▸ DIRECTIVE:
Could you quote the items verbatim, starting at the line that contains "589) label: Japonesa" and stopping after the line that contains "314, 734, 320)", with both of those lines included?

▸ EXCERPTED RECORDS:
========

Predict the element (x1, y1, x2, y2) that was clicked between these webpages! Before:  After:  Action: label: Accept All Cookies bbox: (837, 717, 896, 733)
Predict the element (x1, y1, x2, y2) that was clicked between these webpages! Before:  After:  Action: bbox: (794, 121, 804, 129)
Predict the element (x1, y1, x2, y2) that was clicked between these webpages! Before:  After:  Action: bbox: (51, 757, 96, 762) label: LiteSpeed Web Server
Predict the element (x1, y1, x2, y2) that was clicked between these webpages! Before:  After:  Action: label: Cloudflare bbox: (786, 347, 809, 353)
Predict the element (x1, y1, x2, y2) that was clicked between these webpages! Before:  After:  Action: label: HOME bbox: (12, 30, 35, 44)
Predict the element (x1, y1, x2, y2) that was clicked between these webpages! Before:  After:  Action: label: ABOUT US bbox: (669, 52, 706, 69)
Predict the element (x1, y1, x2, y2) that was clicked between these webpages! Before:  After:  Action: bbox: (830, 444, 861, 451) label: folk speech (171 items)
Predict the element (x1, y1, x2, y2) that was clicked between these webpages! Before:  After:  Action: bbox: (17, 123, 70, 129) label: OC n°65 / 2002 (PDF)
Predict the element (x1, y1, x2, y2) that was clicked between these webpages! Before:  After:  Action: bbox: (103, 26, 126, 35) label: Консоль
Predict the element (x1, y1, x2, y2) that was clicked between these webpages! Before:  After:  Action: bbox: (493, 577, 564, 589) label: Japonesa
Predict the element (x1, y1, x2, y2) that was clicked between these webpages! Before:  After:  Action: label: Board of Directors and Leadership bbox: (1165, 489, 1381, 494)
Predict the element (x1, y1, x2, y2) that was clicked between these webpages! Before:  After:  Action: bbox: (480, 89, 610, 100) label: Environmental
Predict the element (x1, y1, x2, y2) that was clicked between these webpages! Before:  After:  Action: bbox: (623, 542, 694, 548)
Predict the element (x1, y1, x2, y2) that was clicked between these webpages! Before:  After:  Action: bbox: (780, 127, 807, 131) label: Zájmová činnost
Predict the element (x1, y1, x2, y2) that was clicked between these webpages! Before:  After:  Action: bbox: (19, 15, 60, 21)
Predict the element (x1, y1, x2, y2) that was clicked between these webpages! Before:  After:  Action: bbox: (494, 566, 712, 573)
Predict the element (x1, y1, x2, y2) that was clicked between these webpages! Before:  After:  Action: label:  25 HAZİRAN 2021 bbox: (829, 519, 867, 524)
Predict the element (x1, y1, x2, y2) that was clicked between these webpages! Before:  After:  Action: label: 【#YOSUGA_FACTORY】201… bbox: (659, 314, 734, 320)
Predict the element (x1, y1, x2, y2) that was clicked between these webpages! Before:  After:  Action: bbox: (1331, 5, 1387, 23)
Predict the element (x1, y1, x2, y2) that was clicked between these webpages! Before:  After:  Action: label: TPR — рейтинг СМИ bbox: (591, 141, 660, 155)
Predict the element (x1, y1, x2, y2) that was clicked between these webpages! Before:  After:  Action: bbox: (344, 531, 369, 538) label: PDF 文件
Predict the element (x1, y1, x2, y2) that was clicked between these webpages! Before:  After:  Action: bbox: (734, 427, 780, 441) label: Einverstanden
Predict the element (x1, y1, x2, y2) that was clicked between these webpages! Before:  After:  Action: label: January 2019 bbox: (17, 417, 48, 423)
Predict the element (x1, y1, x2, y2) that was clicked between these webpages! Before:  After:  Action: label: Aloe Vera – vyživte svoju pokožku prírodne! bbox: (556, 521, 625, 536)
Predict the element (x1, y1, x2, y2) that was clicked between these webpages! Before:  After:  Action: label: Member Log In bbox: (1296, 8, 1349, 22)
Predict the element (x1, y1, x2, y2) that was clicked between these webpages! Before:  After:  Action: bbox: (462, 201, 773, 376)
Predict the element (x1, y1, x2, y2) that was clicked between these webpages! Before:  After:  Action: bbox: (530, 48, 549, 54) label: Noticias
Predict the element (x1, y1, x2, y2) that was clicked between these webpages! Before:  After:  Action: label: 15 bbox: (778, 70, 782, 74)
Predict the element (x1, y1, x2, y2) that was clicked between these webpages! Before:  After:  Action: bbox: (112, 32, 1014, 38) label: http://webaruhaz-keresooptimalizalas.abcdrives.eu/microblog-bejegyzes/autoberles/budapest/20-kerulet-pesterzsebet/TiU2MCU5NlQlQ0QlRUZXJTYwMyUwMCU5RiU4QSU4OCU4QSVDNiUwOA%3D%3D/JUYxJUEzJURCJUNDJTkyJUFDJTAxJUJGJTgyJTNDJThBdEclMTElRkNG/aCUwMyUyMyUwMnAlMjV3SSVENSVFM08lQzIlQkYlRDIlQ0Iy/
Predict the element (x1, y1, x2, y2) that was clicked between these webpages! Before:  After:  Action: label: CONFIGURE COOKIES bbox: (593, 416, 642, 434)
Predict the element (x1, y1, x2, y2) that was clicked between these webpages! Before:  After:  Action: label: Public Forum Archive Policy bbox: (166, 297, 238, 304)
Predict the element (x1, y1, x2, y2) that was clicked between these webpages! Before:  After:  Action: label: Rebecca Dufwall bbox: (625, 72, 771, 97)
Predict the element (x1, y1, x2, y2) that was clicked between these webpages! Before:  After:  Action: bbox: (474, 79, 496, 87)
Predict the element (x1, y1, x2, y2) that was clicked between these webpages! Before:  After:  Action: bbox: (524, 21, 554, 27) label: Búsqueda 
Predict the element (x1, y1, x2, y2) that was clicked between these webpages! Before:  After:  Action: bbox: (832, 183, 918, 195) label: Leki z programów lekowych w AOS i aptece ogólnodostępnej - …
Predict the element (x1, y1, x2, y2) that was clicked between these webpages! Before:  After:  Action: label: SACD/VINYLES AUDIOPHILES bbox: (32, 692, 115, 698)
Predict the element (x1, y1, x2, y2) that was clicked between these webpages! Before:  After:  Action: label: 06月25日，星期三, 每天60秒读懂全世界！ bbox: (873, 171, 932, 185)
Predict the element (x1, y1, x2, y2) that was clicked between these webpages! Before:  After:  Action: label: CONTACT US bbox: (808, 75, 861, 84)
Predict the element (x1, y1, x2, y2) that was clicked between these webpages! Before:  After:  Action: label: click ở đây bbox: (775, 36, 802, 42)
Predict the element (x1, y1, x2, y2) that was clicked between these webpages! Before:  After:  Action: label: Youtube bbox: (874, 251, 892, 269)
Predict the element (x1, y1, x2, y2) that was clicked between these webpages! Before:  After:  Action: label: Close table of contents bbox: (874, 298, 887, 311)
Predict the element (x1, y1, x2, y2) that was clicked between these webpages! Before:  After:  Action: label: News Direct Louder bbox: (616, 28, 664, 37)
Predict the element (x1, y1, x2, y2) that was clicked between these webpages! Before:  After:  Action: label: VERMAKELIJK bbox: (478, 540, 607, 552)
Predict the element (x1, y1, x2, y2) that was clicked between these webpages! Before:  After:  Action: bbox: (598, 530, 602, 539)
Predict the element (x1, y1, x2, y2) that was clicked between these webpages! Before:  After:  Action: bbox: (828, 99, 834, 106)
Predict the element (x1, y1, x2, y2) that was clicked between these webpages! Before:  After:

========

▸ OUTPUT BELOW:
Predict the element (x1, y1, x2, y2) that was clicked between these webpages! Before:  After:  Action: bbox: (493, 577, 564, 589) label: Japonesa
Predict the element (x1, y1, x2, y2) that was clicked between these webpages! Before:  After:  Action: label: Board of Directors and Leadership bbox: (1165, 489, 1381, 494)
Predict the element (x1, y1, x2, y2) that was clicked between these webpages! Before:  After:  Action: bbox: (480, 89, 610, 100) label: Environmental
Predict the element (x1, y1, x2, y2) that was clicked between these webpages! Before:  After:  Action: bbox: (623, 542, 694, 548)
Predict the element (x1, y1, x2, y2) that was clicked between these webpages! Before:  After:  Action: bbox: (780, 127, 807, 131) label: Zájmová činnost
Predict the element (x1, y1, x2, y2) that was clicked between these webpages! Before:  After:  Action: bbox: (19, 15, 60, 21)
Predict the element (x1, y1, x2, y2) that was clicked between these webpages! Before:  After:  Action: bbox: (494, 566, 712, 573)
Predict the element (x1, y1, x2, y2) that was clicked between these webpages! Before:  After:  Action: label:  25 HAZİRAN 2021 bbox: (829, 519, 867, 524)
Predict the element (x1, y1, x2, y2) that was clicked between these webpages! Before:  After:  Action: label: 【#YOSUGA_FACTORY】201… bbox: (659, 314, 734, 320)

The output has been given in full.